Monday, November 17, 2008

The weekend drama

What a weekend, I had a luncheon that I put together for work and it turned out nice. Then I get a phone call that my furniture will be delivered at 2 today (Friday) instead of Saturday. I am excited about getting it but didn't want to leave work early. Well I went to get my furniture which also meant that I couldn't pick the kids up from school. I called and had their Dad do it which is fine, but then, he explains that they cannot come over until their rooms are clean and their chores are done. I start upacking boxes as they unload the trailer and put things aside for him since I won't use the stuff and he wanted it.

Sometimes I think no matter how hard you try to get along it just doesn't happen.

I was trying to be nice and make sure that he has his tools and yard stuff since he enjoys working in the yard. I called and asked that he bring the truck over to get his things and of course I get the let me look at it and see if I want it

As if the day didn't get worse I had upset the new person in my life because I am slowly draining all of my bank accounts to make ends meet. This person wants to help me but I didn't feel comfortable taking money from him. Not that I wouldn't, just didn't feel it was his place. This is where I have issues because of the type of marriage I was in. I do not like being dependent on someone else nor do I ever want to hear all I do is spend his money. Wait if we are supposed to be a team and we both work isn't it our money? (Just a thought)

So needless to say I start his day off bad because I wouldn't ask for help. He is moving here after the 1st of the year and will pay is share of bills but I didn't feel comfortable asking for help so soon. This sent things into a tailspin and it just kept getting worse because he had a crappy day at work. We talked some but didn't set things straight. On Saturday my daughter had a soccer game in San Jose so it was a ride and her Dad wasn't going to go but changed his mind and picked us up so we could ride together. It wasn't to bad but there was no conversation in either direction let alone while at the game. I was going to drive myself but took the offer of the ride to save gas and mileage on my truck.

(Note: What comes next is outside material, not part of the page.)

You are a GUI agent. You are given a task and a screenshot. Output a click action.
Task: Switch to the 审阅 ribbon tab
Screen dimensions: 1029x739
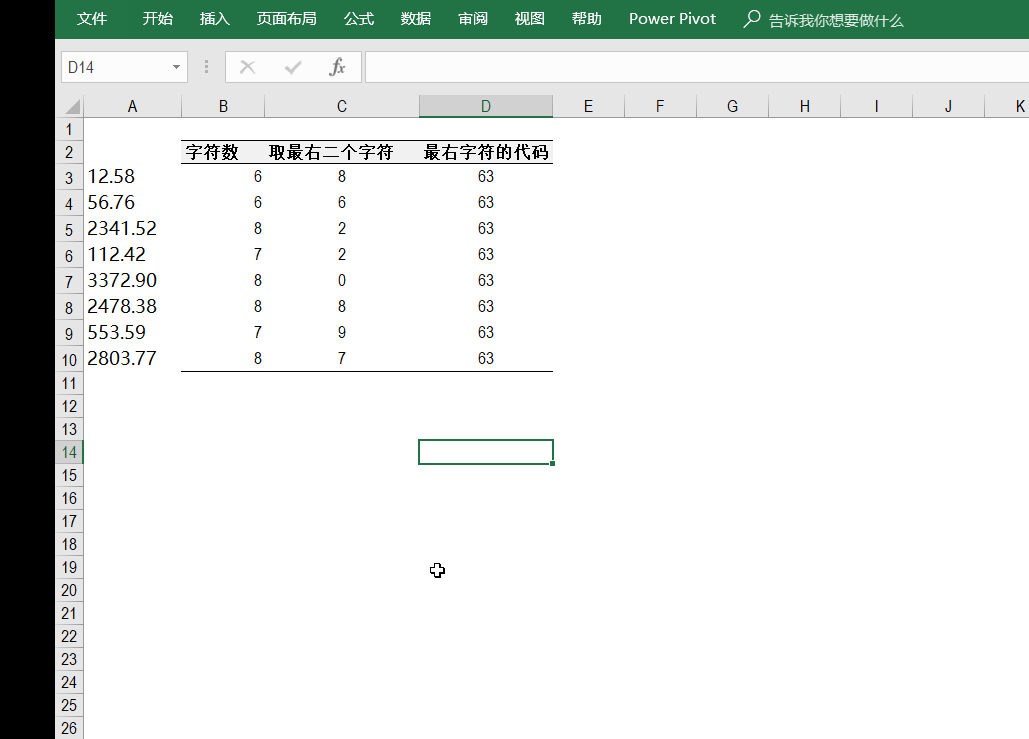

This caused even more problems because I forgot and left my phone in the car and I was with him. Needless to say I felt as if I was being punished and it just wouldn't end.

The game went well Tori played well and the girls fought hard to win but unfortunately lost by one goal. The weather was beautiful and I got to see here play and spend time with both my children. We got home and started unpacking boxes again. Yeah! not so much.

Due to not having my phone there were messages from my man and he wasn't happy with me at all. He was having a really bad day and needed to talk but I wasn't answering. I tried to explain but it didn't matter he was to far gone. As the day went on I knew it was going to be interesting when he got off work. He sent me a message finally saying he was off and that is when we started to work on this issue. I tried to explain myself and once I told him that I was with my ex that didn't help matters at all. We talked off and on but it wasn't good conversation and to be honest I didn't know what to do to fix the problem. Finally around 11:00 that night we worked through all of the problems and started mending things to start Sunday out much better.

Sunday was a nice day slept in some and then I cooked breakfast and started tackling the rest of the boxes in one of the kids room. The kids played outside for a while and of course I was inside trying to organize and scale down what I had. I felt much better about my relationship with my new man but it worries me how he gets angry and then I am blunt of it. I know that due to the two blasts he recieved this is a problem but lately it seems to be getting worse. The seperation between us is really driving a wedge which causes its own problems. He is by himself where I get to spend time with my kids and that bothers him quite a bit because he wants to be here with us.

Ugg what a weekend glad its over and I feel much better now.